Champions League: 5 talking points from the opening round
From the deal of the summer to the talented youngsters living up to their billing, here are five talking points from the opening round of the 2017-18 Champions League
The chasm between the elite and the rest is ever-widening
Looking at Paris Saint-Germain’s (PSG) 5-0 thrashing of Celtic and the 4-0 defeat of Feyenoord by Manchester City, many would see the defeated sides as lightweights. But that is not the case. PSG were still three years away from their formation when Celtic became the first British team to win the European Cup in 1967, and while City have only recently become Champions League regulars, Feyenoord were the kings of Europe in the 1970s. But the glory days of the reigning Scottish and Dutch champions are long gone.
There were royal hidings for other minnows at the hands of top outfits as Chelsea handed Champions League debutantes Qarabag a 6-0 hiding; Bayern Munich and Manchester United ran 3-0 winners against Anderlecht and Basel, respectively; while Real Madrid overcame Apoel Nicosia with the same scoreline.

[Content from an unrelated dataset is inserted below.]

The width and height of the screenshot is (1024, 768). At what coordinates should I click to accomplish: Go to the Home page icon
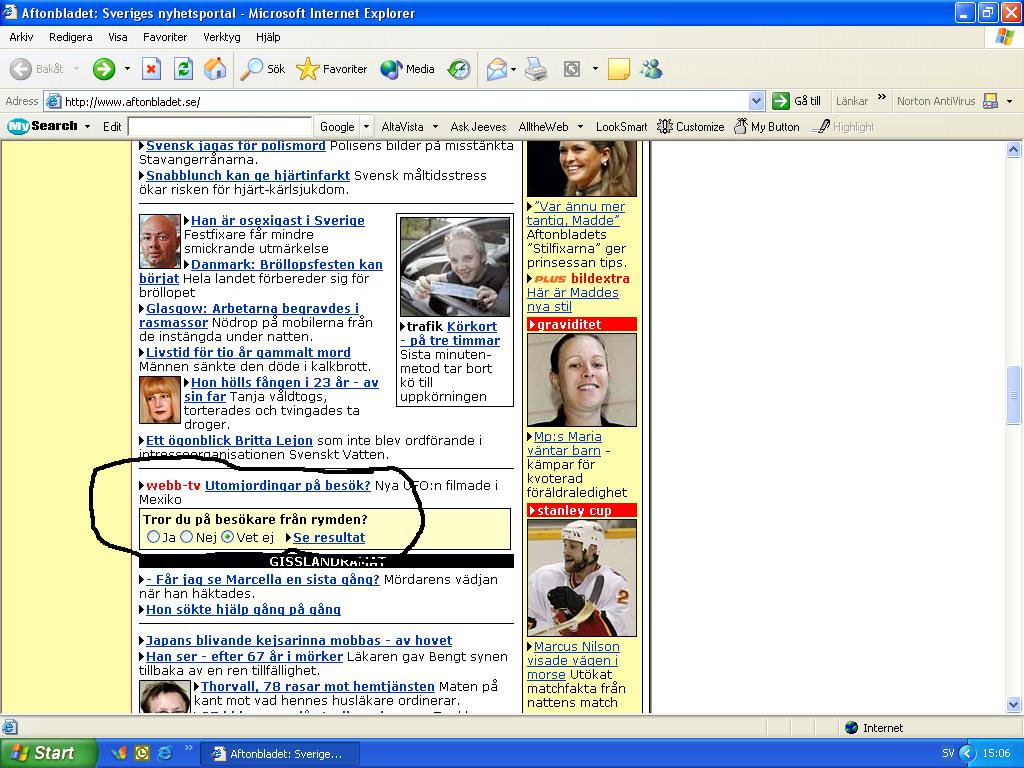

These results correctly suggest an embarrassment of riches at the top, leading to lopsided nature of matches, and with the money continuously pouring in at the top, the chasm between the elite and the rest is likely to grow wider.
There will be more contenders than in the recent past
The rich have indeed become richer but the quality of personnel seems evenly distributed this year. Real Madrid, champions for the last two seasons in succession, will be favourites for an unprecedented hat-trick but they are likely to face stiffer opposition this term. PSG and Manchester have significantly strengthened their ranks in the summer, while Champions League returnees Manchester United and Chelsea have two tactically astute managers at the helm as well as quality squads.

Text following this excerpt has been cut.